Dia melanjutkan, masyarakat yang hanya jadi “pengikut” dari kebijakan stakeholders termasuk pada anggota DPR yang melahirkan undang-undang, hanya menjadi korban dari salah arah ideologis.
Sejatinya, guna mengembalikan roh Pancasila ke dalam negara dan bangsa, memang dibutuhkan upaya masif, termasuk para politikus. Mengingat, sebagai lembaga yang berwenang mengeluarkan undang-undang dan. produk-produk politik yakni para anggota DPR/DPRD yang menjadi ujung tombak perubahan tata negara, khususnya implementasi Pancasila dari seluruh produk perundang-undangan di Indonesia.
Sementara, guru besar Universitas Negeri Yogyakarta (UNY) sekaligus aktivis Muhammadiyah, Chamamah Soeratno menegaskan, Pancasila adalah identitas Keindonesiaan. Agama di Indonesia tetap berjalan berdasar Pancasila, dan keduanya tidak saling bertentangan. Karena itu, ujarnya, nilai Pancasila pun tertuang dalam pengamalan keagamaan. Namun, tidak dipungkiri bahwa pragmatisme sebagai dampak dari derasnya pengaruh asing, telah mendegradasi nilai-nilai yang seharusnya melekat erat antara agama dan Pancasila.

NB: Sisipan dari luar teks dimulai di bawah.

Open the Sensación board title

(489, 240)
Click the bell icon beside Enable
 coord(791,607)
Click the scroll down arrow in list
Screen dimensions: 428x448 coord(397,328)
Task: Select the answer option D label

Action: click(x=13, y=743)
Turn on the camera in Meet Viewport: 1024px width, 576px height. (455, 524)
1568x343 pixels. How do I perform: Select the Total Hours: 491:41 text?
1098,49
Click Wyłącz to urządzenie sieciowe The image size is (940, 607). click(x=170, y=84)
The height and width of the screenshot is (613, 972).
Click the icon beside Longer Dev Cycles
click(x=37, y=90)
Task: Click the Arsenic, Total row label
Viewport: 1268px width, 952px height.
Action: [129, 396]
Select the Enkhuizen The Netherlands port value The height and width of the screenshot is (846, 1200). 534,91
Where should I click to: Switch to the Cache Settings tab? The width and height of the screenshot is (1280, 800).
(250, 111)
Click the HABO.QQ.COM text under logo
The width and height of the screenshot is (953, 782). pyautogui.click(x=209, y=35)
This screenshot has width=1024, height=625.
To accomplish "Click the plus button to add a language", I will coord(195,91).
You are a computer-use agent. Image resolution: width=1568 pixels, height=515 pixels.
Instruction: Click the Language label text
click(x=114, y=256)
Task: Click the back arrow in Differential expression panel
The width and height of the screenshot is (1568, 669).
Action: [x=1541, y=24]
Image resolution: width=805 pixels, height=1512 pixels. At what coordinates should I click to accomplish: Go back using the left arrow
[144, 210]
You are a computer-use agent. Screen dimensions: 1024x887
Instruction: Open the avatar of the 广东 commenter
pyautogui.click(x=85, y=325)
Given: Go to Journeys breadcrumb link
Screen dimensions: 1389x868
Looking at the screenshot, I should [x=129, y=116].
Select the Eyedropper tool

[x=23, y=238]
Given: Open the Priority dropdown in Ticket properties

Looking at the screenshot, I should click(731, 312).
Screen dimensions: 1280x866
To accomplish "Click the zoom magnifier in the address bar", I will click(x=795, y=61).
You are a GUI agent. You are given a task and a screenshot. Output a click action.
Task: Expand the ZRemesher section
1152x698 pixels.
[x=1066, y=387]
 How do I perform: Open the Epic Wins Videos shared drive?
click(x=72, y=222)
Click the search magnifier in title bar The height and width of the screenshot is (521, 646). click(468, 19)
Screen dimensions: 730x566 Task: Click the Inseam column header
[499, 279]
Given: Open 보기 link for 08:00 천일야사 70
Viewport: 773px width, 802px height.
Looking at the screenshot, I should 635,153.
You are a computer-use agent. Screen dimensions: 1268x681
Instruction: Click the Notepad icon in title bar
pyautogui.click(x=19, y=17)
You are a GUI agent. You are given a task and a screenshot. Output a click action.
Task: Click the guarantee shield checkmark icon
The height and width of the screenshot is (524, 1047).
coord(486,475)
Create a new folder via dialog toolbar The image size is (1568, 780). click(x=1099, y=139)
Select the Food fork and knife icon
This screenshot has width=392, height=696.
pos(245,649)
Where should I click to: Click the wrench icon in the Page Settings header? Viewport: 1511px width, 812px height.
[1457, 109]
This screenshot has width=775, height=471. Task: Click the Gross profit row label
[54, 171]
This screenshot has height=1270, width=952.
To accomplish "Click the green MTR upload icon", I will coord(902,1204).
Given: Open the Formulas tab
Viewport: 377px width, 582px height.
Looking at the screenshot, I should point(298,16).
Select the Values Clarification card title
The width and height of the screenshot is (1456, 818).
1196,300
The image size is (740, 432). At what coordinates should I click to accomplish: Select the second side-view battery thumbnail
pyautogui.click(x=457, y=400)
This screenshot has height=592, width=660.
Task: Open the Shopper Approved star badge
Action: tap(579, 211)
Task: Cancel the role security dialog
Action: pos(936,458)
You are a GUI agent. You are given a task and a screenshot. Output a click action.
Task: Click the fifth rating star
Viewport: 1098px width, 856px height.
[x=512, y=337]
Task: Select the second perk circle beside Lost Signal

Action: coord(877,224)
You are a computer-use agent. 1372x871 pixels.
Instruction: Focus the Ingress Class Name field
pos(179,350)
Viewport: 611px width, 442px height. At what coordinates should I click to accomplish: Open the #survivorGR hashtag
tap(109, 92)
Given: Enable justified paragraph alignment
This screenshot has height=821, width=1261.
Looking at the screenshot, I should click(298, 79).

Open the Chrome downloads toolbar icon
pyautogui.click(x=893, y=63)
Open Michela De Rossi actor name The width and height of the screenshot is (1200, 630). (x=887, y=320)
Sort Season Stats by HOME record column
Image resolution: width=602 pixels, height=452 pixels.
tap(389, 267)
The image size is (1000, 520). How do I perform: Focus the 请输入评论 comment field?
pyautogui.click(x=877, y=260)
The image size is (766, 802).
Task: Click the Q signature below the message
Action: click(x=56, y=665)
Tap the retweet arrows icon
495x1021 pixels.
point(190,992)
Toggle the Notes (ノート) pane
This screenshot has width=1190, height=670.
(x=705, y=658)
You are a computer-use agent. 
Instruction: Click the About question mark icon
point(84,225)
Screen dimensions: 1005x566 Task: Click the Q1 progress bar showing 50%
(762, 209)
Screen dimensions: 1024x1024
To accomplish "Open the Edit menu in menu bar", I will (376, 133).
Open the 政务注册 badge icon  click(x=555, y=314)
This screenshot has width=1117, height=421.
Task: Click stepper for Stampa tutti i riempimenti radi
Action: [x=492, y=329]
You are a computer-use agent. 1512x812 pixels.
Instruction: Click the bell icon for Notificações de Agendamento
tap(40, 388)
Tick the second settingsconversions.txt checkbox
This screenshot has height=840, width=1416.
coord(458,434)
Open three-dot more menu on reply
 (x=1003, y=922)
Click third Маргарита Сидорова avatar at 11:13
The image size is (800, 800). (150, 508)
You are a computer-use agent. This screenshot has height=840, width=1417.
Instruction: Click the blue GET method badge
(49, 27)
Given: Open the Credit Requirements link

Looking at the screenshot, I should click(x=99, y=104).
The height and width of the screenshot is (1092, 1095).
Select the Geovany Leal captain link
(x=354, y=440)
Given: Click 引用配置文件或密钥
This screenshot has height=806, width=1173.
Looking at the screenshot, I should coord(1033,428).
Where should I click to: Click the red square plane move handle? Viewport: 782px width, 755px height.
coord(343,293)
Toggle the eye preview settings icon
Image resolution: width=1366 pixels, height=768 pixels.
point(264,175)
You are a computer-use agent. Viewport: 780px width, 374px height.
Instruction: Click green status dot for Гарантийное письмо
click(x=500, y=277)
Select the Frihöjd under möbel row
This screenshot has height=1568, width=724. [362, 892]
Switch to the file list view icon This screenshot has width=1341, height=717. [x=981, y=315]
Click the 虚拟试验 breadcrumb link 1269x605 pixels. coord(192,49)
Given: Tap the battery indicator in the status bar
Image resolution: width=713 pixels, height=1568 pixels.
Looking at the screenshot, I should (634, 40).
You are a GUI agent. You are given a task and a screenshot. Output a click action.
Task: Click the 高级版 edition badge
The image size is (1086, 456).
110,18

Sehingga basis-basis keagamaan dijadikan dalil untuk memperoleh keuntungan pragmatis.
Isu SARA
Ketua Presidium Pengurus Pusat Perhimpunan Mahasiswa Katolik Rebuplik Indonesia (PMKRI) Angelo Wako Kako menyatakan, perbedaan atau kebhinekaan yang ada di Indonesia merupakan sumber kekuatan bangsa dalam mewujudkan persatuan dan kesatuan dalam negara Pancasila. Karenanya, isu seputar suku, agama, ras, dan antargolongan (SARA) dalam konteks apa pun sudah tidak pantas diperdebatkan.
“Apalagi, jika diperuncing kepadahal-hal yang menjurus kepada perpecahan sesama anak bangsa. Konsensus kebangsaan kita sudah jelas bahwa kebhinekaan menjadi sumber kekuatan kita untuk mewujudkan persatuan Indonesia dalam negara Pancasila,” ujar Angelo.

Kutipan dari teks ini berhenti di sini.